Cadmium induces inflammatory cytokines through activating Akt signaling in mouse placenta and human trophoblast cells

Abstract Introduction Several reports demonstrated that cadmium (Cd) had proinflammatory activities. The present study aimed to investigate whether Cd induces inflammatory cytokines in mouse placenta and human trophoblast cells. Methods Human JEG-3 cells were treated with different concentration of CdCl 2 (0–50 μM) or CdCl 2 (25 μM) for different times. The pregnant mice were administered with CdCl 2 (3.0 mg/kg, i.p.) on GD15. Results TNF-α , IL-8 and IL-6 mRNAs were elevated in CdCl 2 -treated JEG-3 cells. Several inflammatory cytokines were up-regulated in Cd-treated placenta of mice. Moreover, keratinocyte chemokine (KC), a functional analogue of human IL-8, was increased in maternal serum and amniotic fluid from CdCl 2 -exposed mice. Additional experiment showed that gestational Cd exposure activated Akt signaling in mouse placenta. Co-culture with CdCl 2 elevated pAkt level in JEG-3 cells in concentration- and time-dependent manners. LY294002, a specific inhibitor of PI3K, blocked CdCl 2 -evoked Akt phosphorylation in JEG-3 cells.

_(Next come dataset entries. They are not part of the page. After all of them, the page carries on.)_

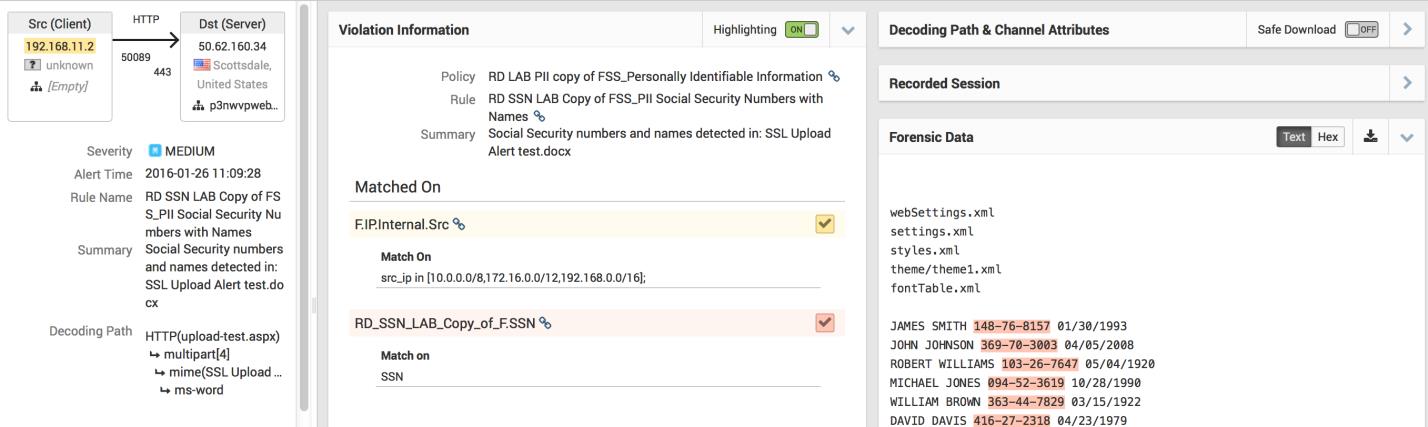Viewport: 1428px width, 427px height.
Task: Switch forensic data to Hex view
Action: pos(1328,137)
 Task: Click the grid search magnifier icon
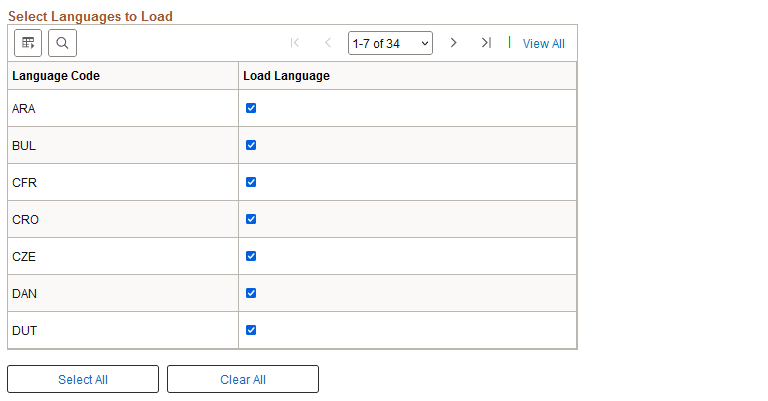click(x=62, y=43)

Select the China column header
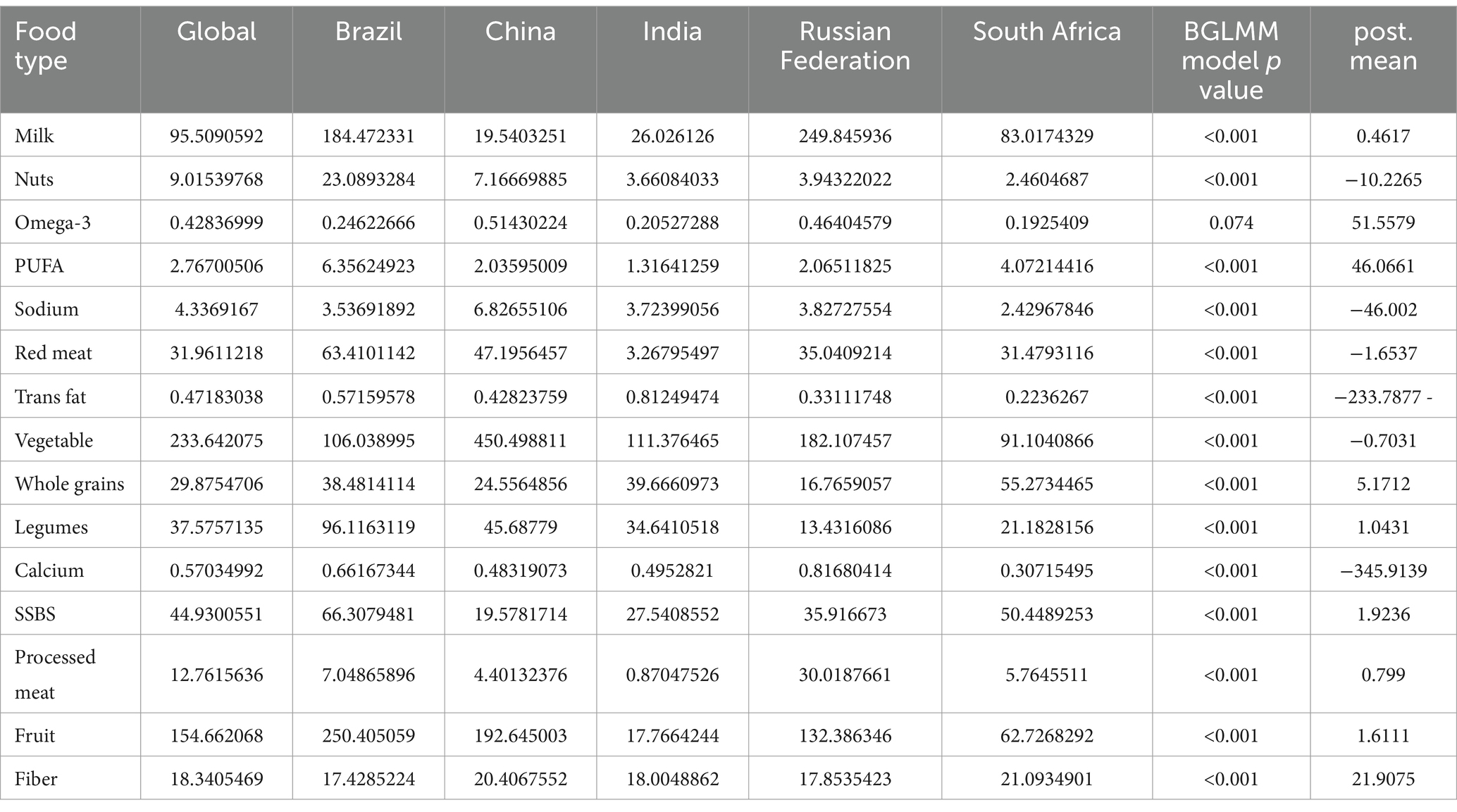[521, 32]
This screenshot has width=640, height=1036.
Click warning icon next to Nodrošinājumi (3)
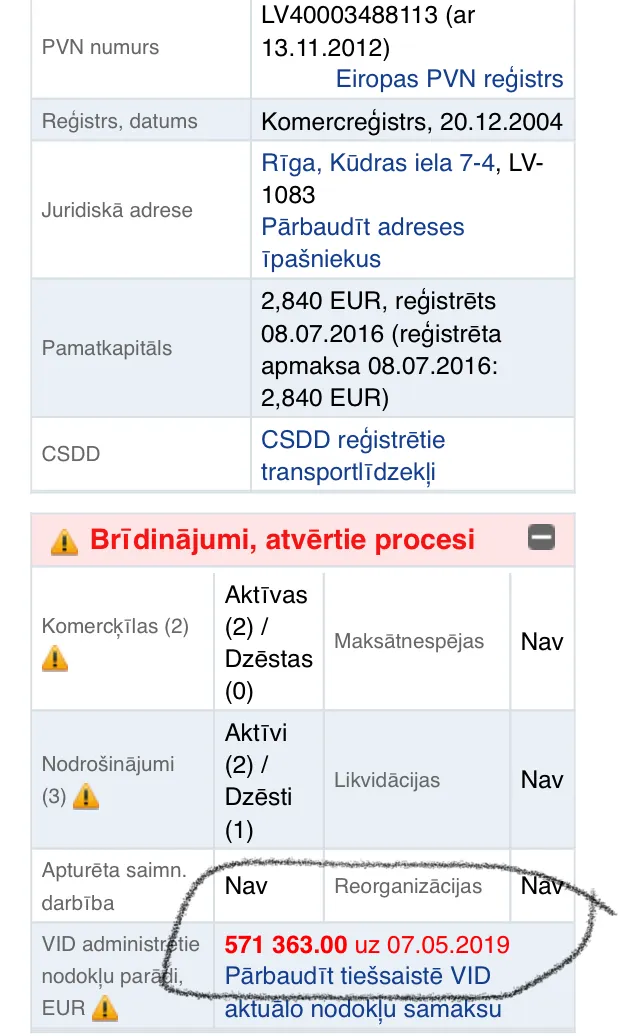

Concomitantly, LY294002 inhibited CdCl 2 -induced IL-8 in JEG-3 cells. N-acetylcysteine (NAC), an antioxidant and a glutathione precursor, blocked CdCl 2 -evoked Akt phosphorylation in mouse placenta and human trophoblast cells. Additionally, NAC attenuated Cd-induced up-regulation of KC in amniotic fluid. Discussion Cd induces inflammatory cytokines partially through activating Akt signaling in mouse placenta and human trophoblast cells. NAC may be exploited for prevention of Cd-induced placental inflammation.